Stored data:
• • • • • • •

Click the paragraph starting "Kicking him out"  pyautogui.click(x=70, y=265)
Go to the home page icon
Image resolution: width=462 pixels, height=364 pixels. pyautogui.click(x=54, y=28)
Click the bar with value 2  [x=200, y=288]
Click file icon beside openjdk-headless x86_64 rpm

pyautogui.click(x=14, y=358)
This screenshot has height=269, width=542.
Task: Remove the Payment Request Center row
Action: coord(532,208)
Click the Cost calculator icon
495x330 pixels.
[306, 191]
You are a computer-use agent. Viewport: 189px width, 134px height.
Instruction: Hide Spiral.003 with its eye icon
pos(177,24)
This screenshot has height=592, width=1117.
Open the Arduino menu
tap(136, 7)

• • • • • • •

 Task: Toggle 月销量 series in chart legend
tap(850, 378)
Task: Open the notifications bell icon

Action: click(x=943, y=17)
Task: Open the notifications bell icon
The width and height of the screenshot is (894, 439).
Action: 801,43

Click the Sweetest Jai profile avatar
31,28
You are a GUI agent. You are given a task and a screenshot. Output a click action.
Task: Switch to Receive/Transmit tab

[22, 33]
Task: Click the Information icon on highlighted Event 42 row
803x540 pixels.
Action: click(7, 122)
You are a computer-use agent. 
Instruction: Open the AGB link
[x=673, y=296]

• • • • • • •

■ **Exercise requirements**
Working through the data above, find every line holding "computer" and copy it.

■ **Your response**
You are a computer-use agent. Viewport: 189px width, 134px height.
You are a computer-use agent. 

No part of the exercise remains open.